• _What is being asked_
Though the records contain pictures, copy none of them; repeat exactly the lines from the one with "Viewport: 796px width, 634px height." to the end.

• _Record excerpts_
============================================================

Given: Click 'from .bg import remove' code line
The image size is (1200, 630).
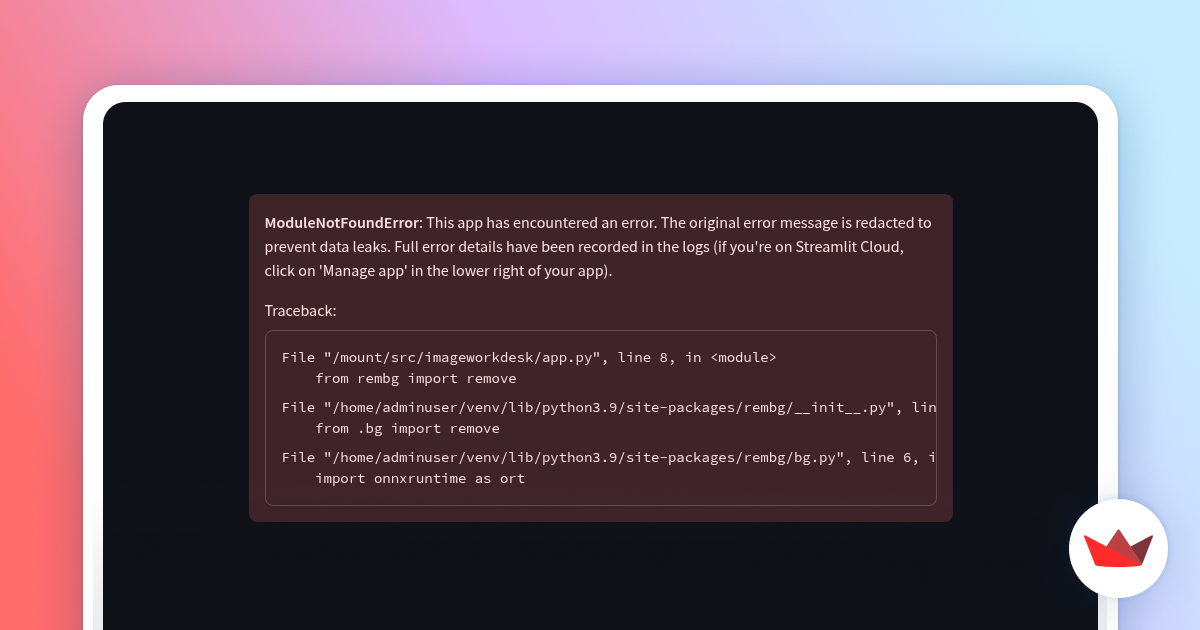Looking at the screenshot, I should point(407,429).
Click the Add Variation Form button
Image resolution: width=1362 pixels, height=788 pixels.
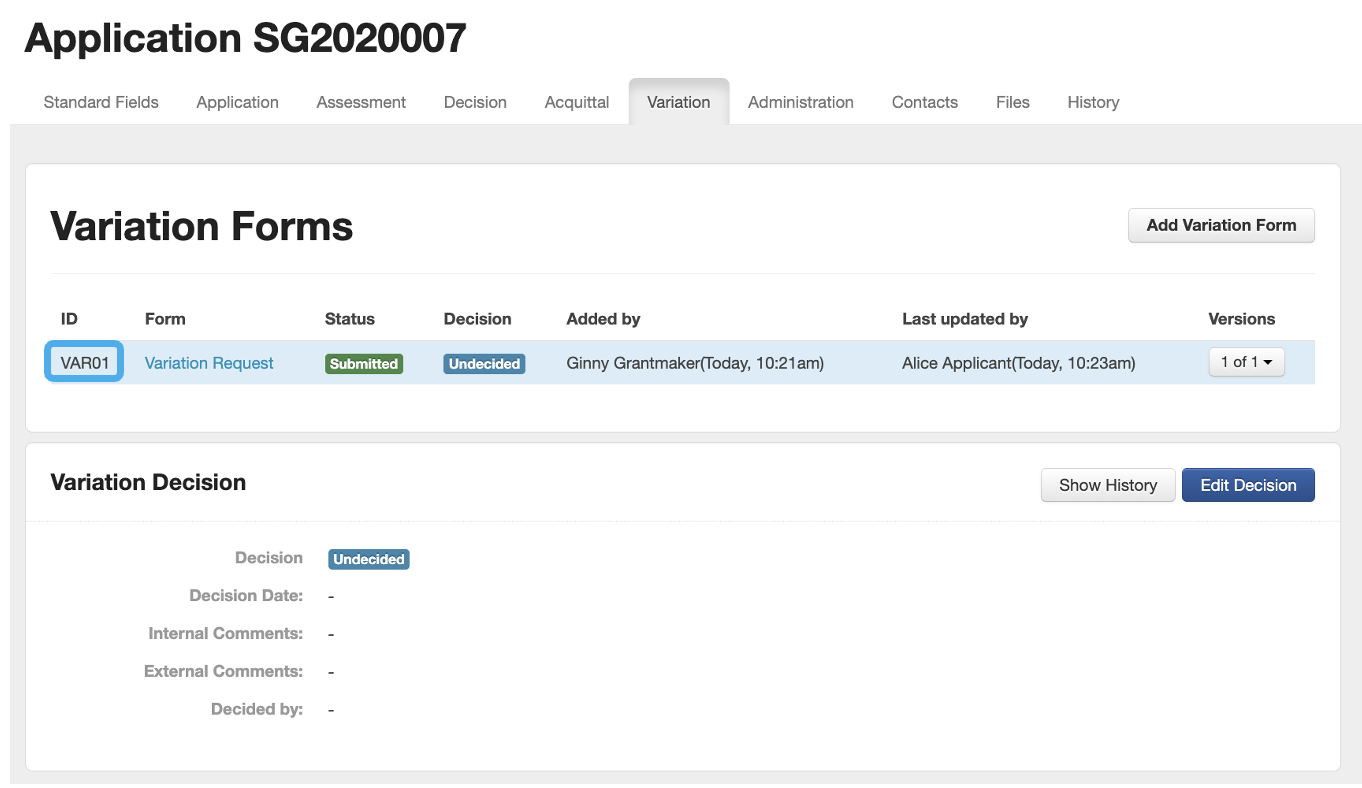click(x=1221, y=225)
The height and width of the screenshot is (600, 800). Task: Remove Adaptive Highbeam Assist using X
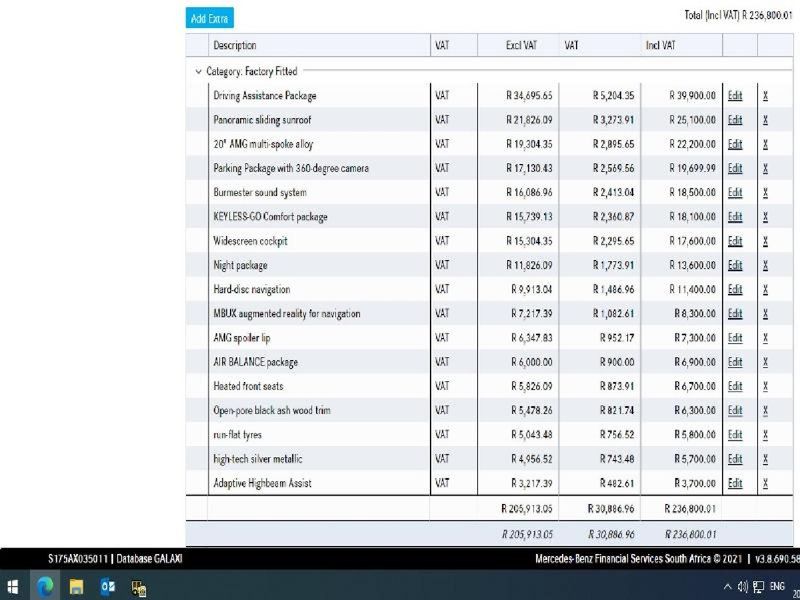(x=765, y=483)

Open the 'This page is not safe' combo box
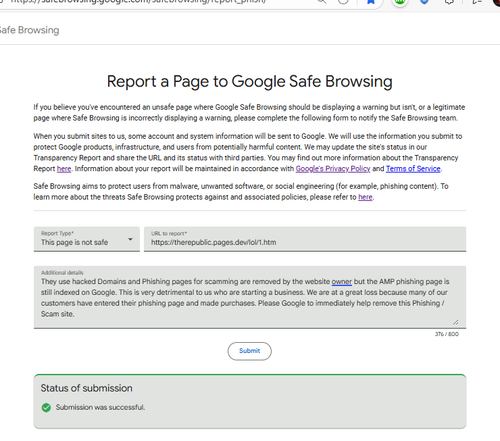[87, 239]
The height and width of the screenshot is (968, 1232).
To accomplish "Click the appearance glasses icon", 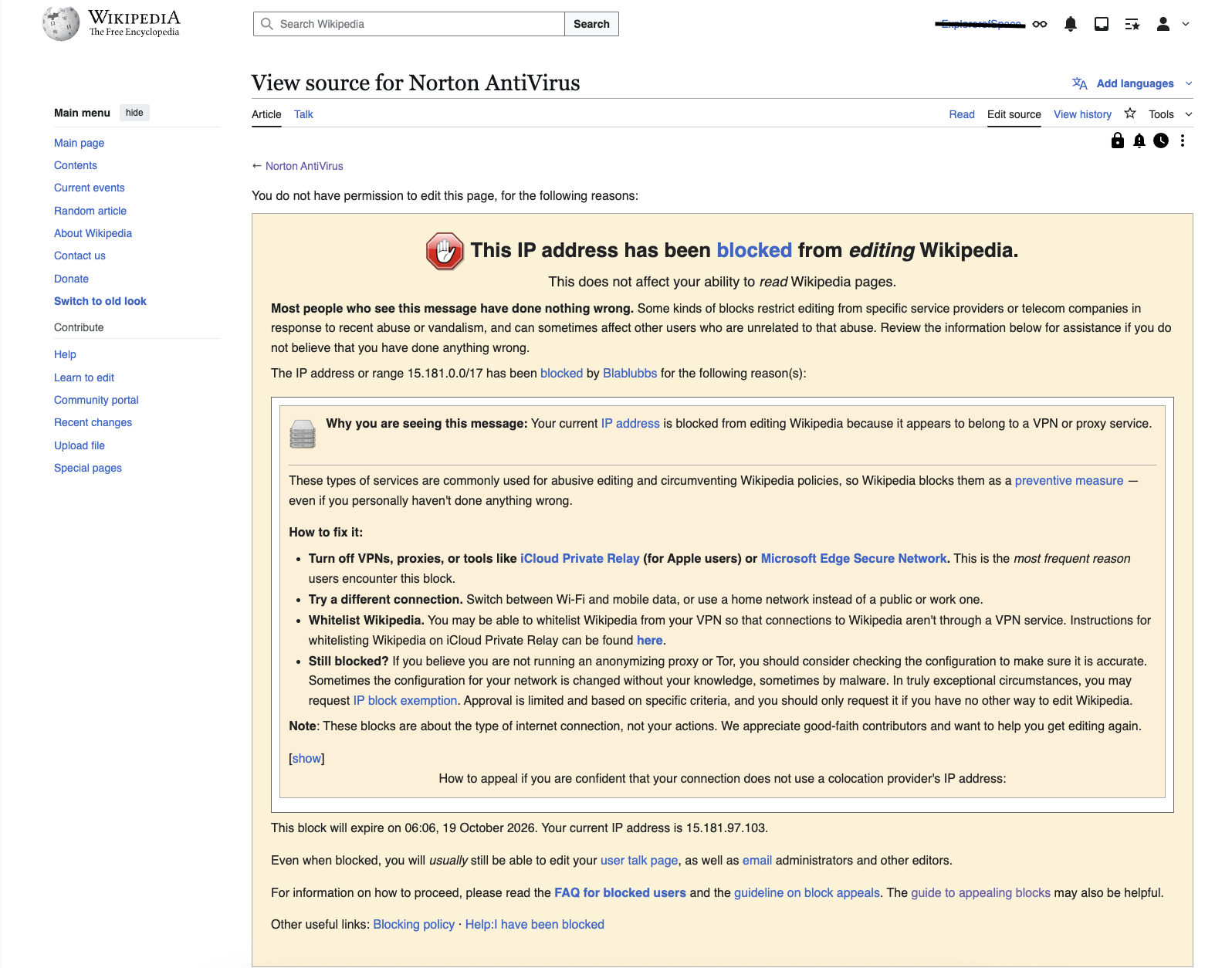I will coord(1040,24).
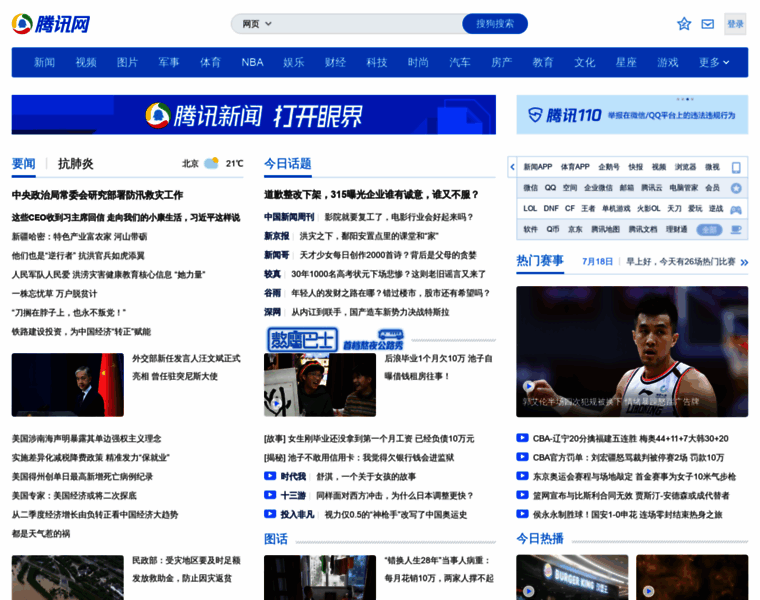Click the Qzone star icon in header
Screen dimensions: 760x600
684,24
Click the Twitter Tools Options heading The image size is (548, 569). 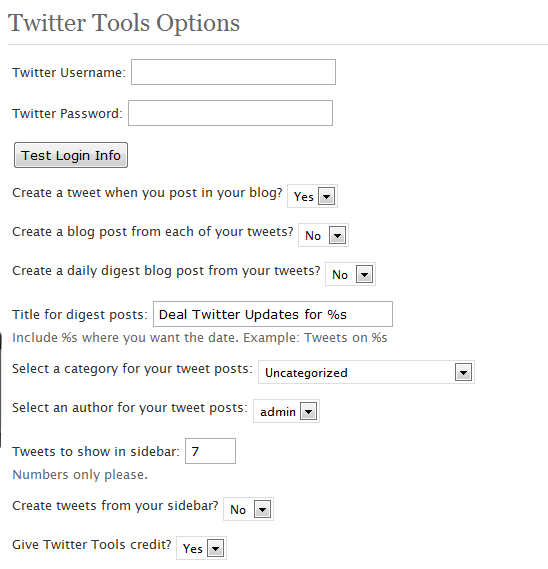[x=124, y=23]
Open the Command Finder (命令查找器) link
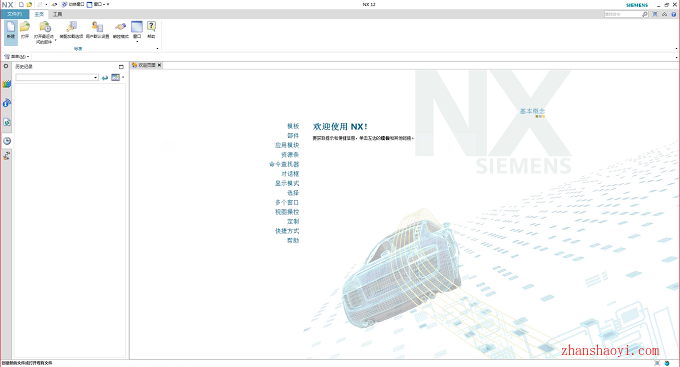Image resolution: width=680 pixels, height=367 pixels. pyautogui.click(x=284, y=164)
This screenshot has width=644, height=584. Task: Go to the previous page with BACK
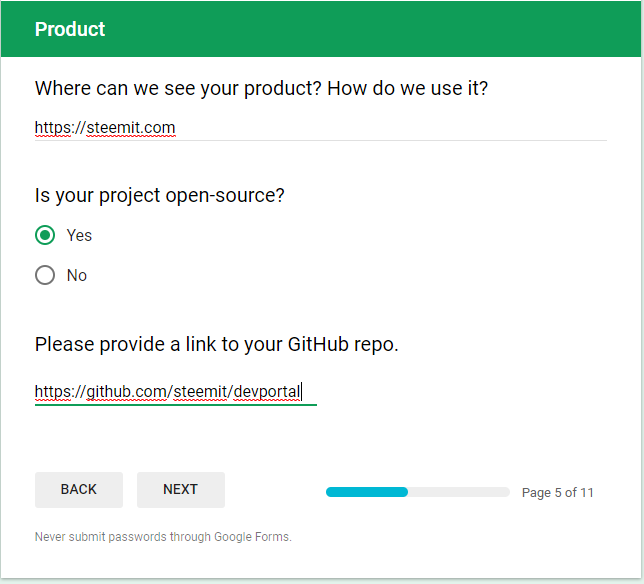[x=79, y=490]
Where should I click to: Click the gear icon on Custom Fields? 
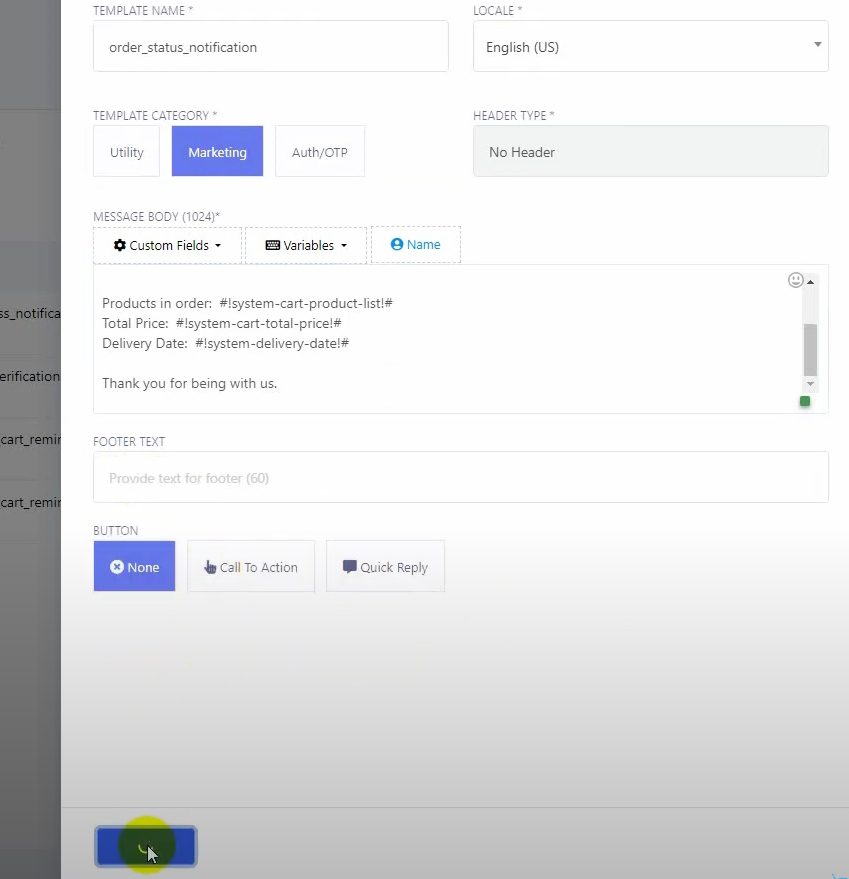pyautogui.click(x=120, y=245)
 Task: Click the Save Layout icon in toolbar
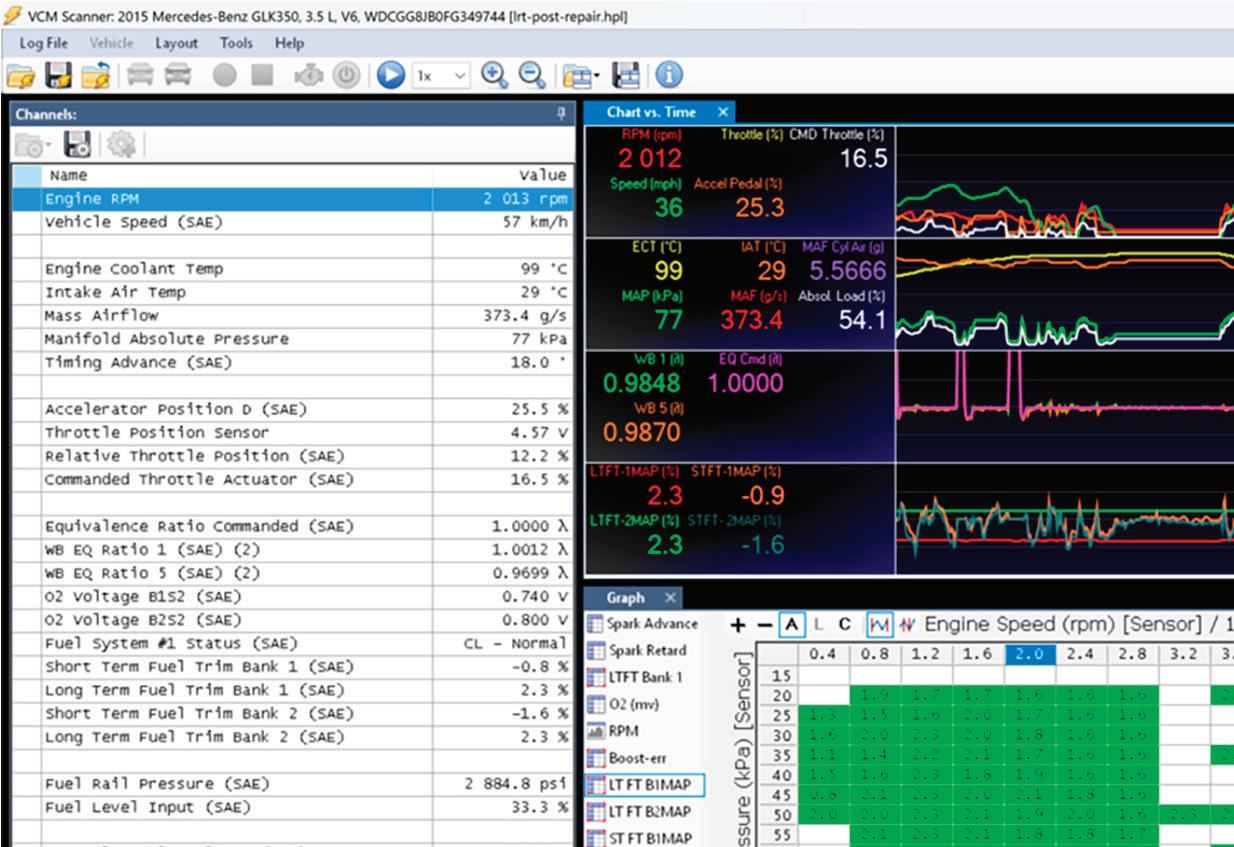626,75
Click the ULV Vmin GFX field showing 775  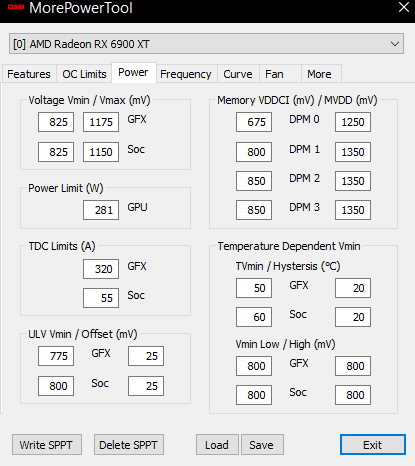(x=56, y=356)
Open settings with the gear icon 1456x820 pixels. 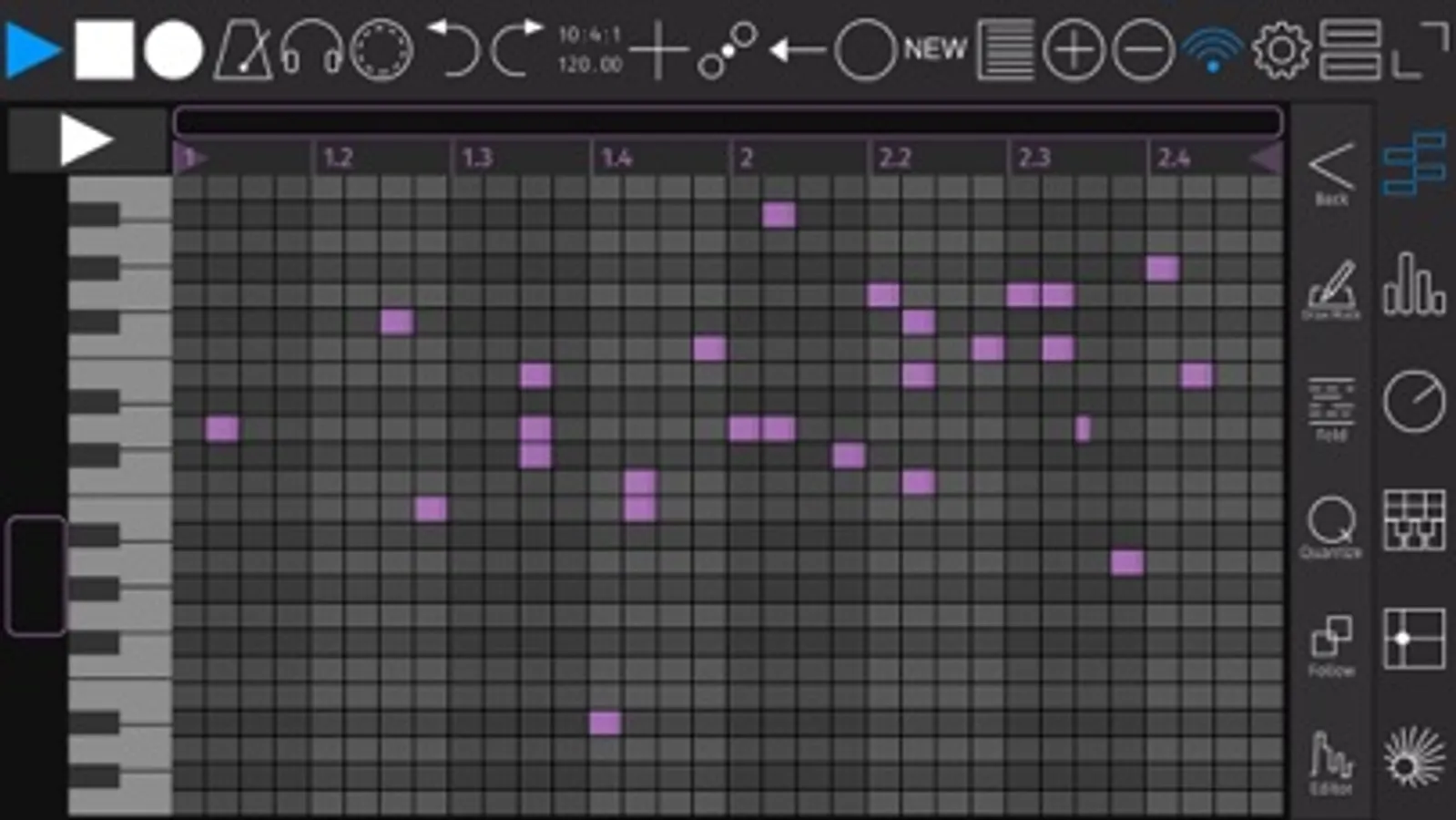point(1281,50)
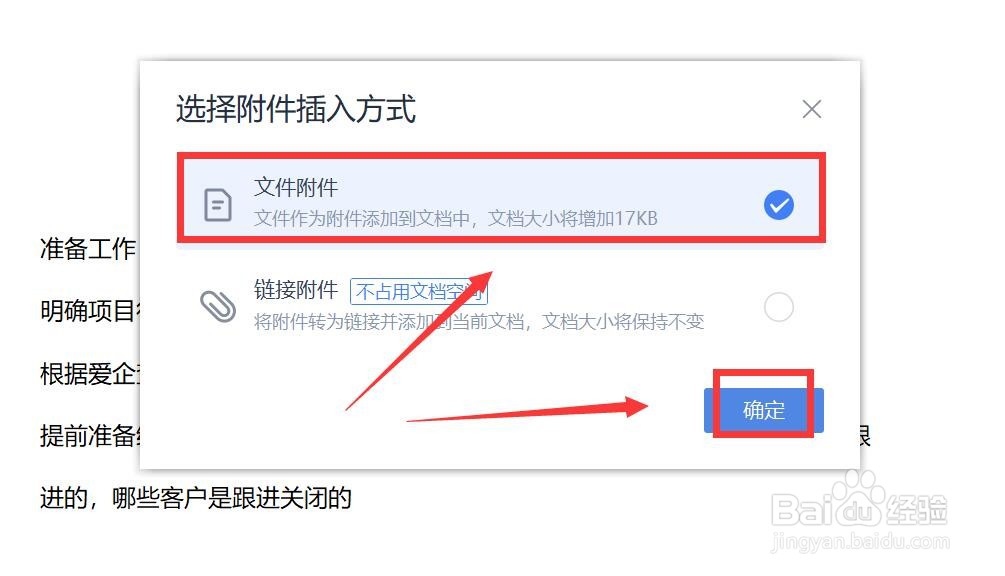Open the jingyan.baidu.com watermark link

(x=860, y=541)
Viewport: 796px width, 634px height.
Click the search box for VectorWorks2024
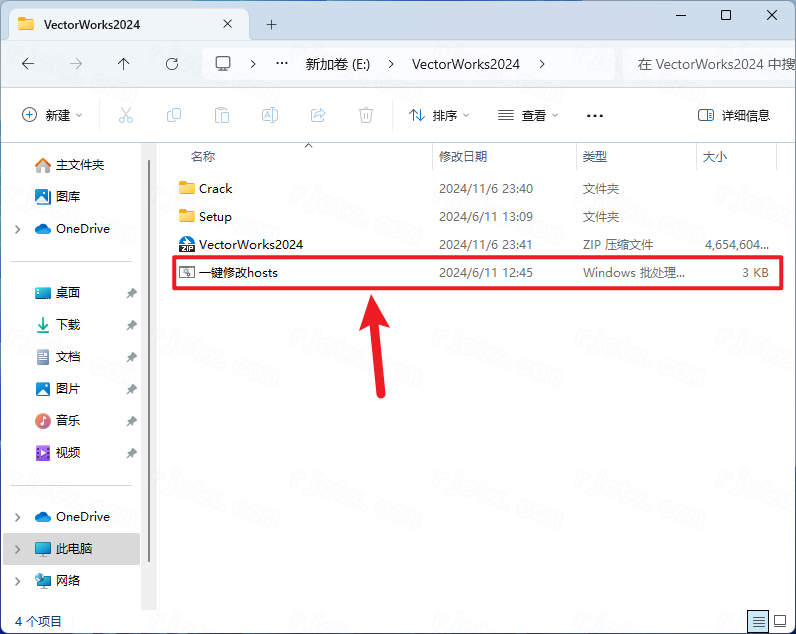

============================================================

• _Response to the task_
Viewport: 796px width, 634px height.
Click the search box for VectorWorks2024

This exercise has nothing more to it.